India delays decision on container security pact with U.S.

Published 13 July 2007

Indian cabinet was yesterday supposued to ratify India’s participation in CSI; cabinet delays decision pending U.S. clarification on tying CSI to non-priliferation pact

The Indian cabinet was supposed to have cleared an important proposal for partnering with the United States in the U.S. Container Security Initiative[CSI] yesterday, but has now deferred the decision until next at the urging of the minister of external affairs Pranab Mukherjee. The decision will now be taken only after two senior Indian officials return from Washington after discussions on the civilian nuclear energy agreement.

The government of Prime Minister Manmohan Singh had decided to join the CSI, which is seen in India as a precursor for joining the Proliferation Security Initiative, as mandated by the Hyde Act as part of the conditions for the nuclear deal between the United States and India. Under the CSI, brought into force by the U.S. Bureau of Customs and Border Protection, U.S. personnel will be posted at overseas ports to “identify high-risk containers,” prescreen and evaluate containers before they are shipped to U.S. ports, and ensure these objectives through high-grade technology and “smarter, more secure” containers.
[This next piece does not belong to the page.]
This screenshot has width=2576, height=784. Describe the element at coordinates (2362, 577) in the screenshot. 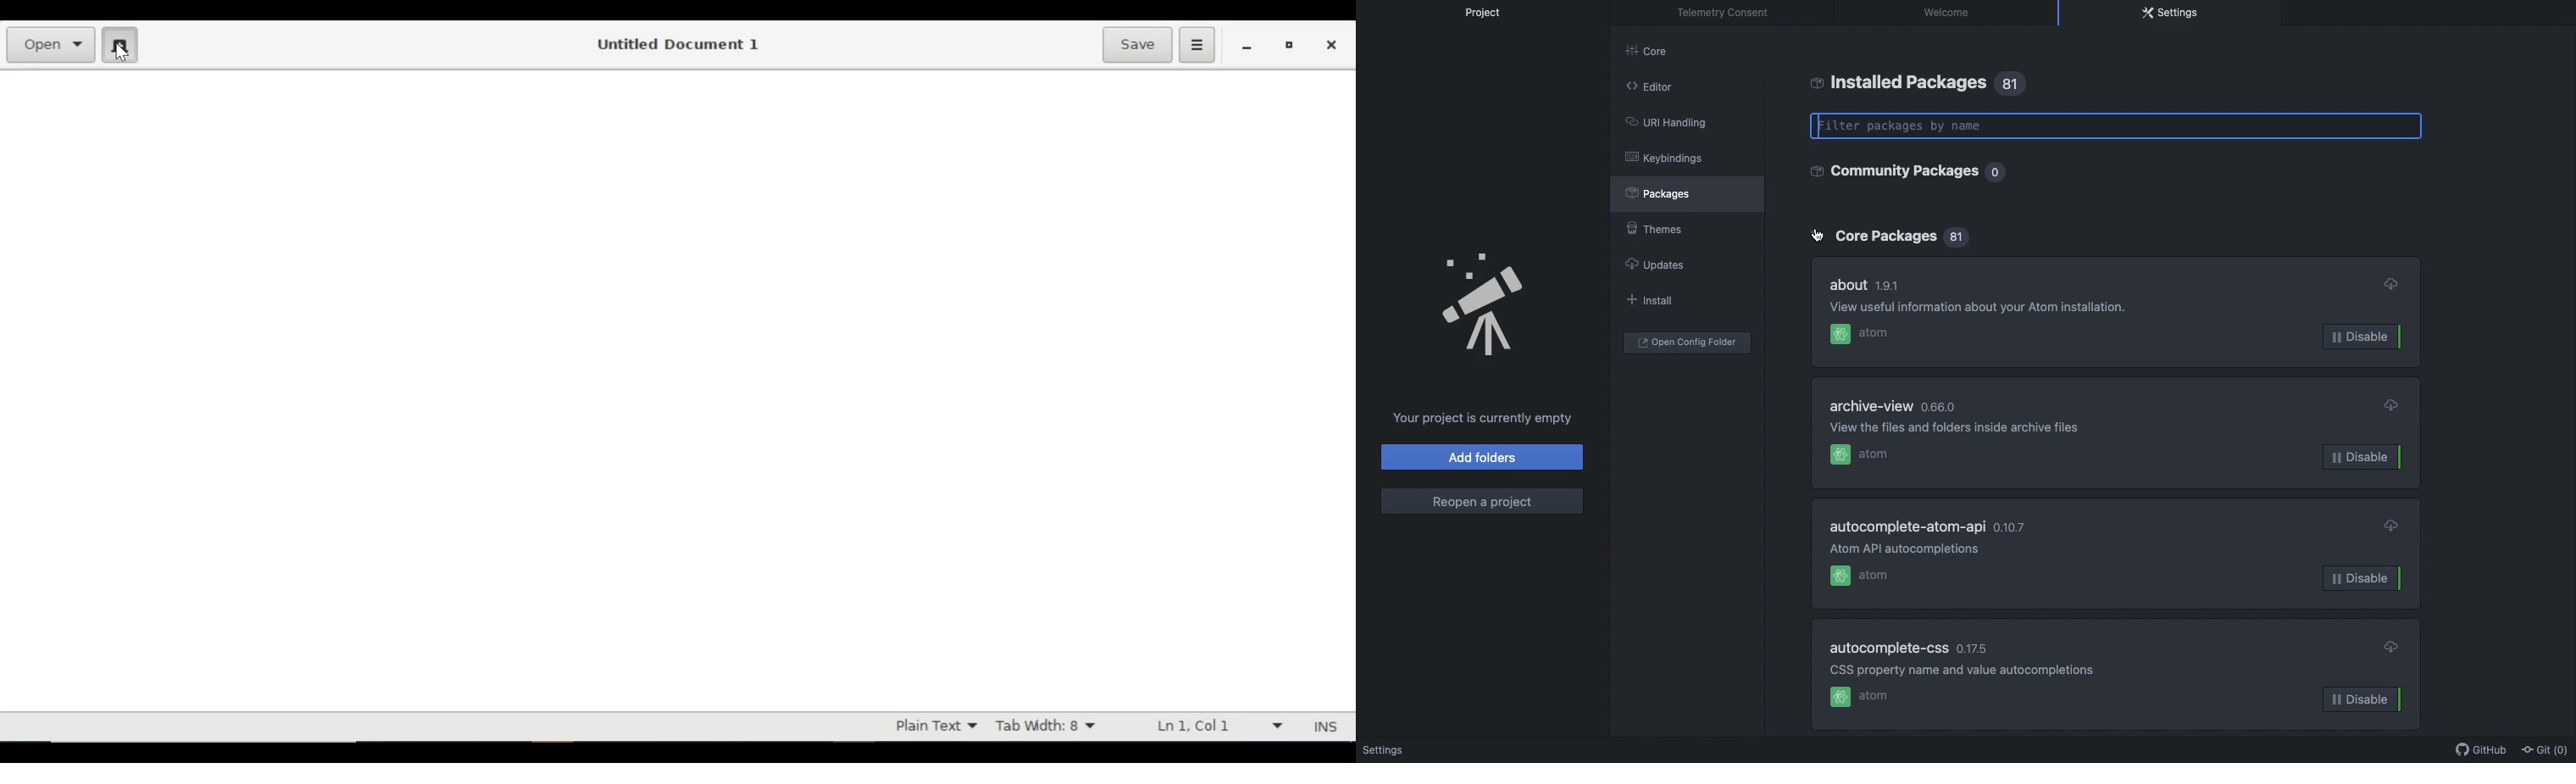

I see `Disable` at that location.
The Asian Age’s Seema Mustafa writes that the cost of particpating in CSI will be shared by the two countries. Equipment determined as essential to detect and screen the containers by U.S. personnel will have to be purchased by the host country. In a reciprocal move, and in order the address criticism of CSI from Hindi nationalist quarters, the United States is allowing India to station a team at a United States port ostensibly to screen containers being shipped to India. The measure is clearly symbolic, as no expects that weapons of mass destruction will be loaded onto a container moving out of the United States for India.

At all the other forty-four ports around the world that have accepted CSI, the detection targets only U.S.-bound containers.